Food stocks dwindling at Rohingya refugee camps

Rohingya refugees from Burma packed into camps and makeshift settlements in Bangladesh have become desperate for scant basic resources and dwindling supplies.

Food stocks dwindling at Rohingya refugee camps

Rohingya refugees from Burma packed into camps and makeshift settlements in Bangladesh have become desperate for scant basic resources and dwindling supplies.

Fights are erupting over food and water.
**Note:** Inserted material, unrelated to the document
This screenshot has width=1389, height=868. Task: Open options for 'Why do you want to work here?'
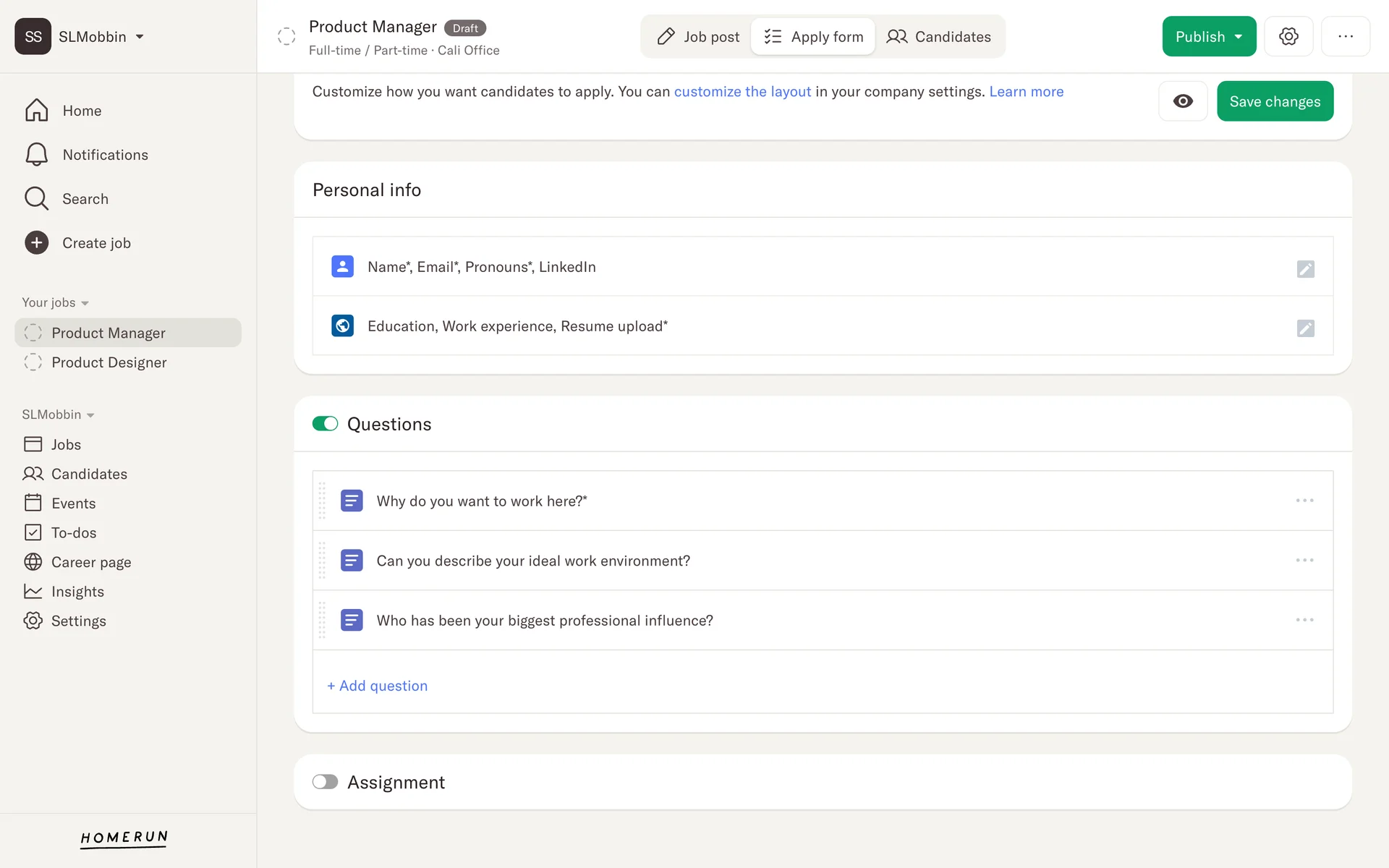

Women and children are knocking on car windows or tugging at the clothes of passing reporters while rubbing their bellies and begging for food.

UN agencies estimate that more than a quarter of a million Rohingya Muslims have arrived in the Cox's Bazar region in just the last two weeks, joining at least 100,000 who were already there after fleeing earlier riots or persecution in Buddhist-majority Burma.

Many of the newly arrived were initially stunned and traumatised after fleeing violence that erupted on August 25 in Burma's Rakhine state.

They are now growing desperate as they search for food distribution points that appeared only in recent days, passing out packets of biscuits and 55lb bags of rice.

One aid worker who asked not to be identified said "stocks are running out" with the refugees' needs far greater than what they had imagined. "It is impossible to keep up," she said.

Read: Who are the Rohingya Muslims and what’s going on in Burma?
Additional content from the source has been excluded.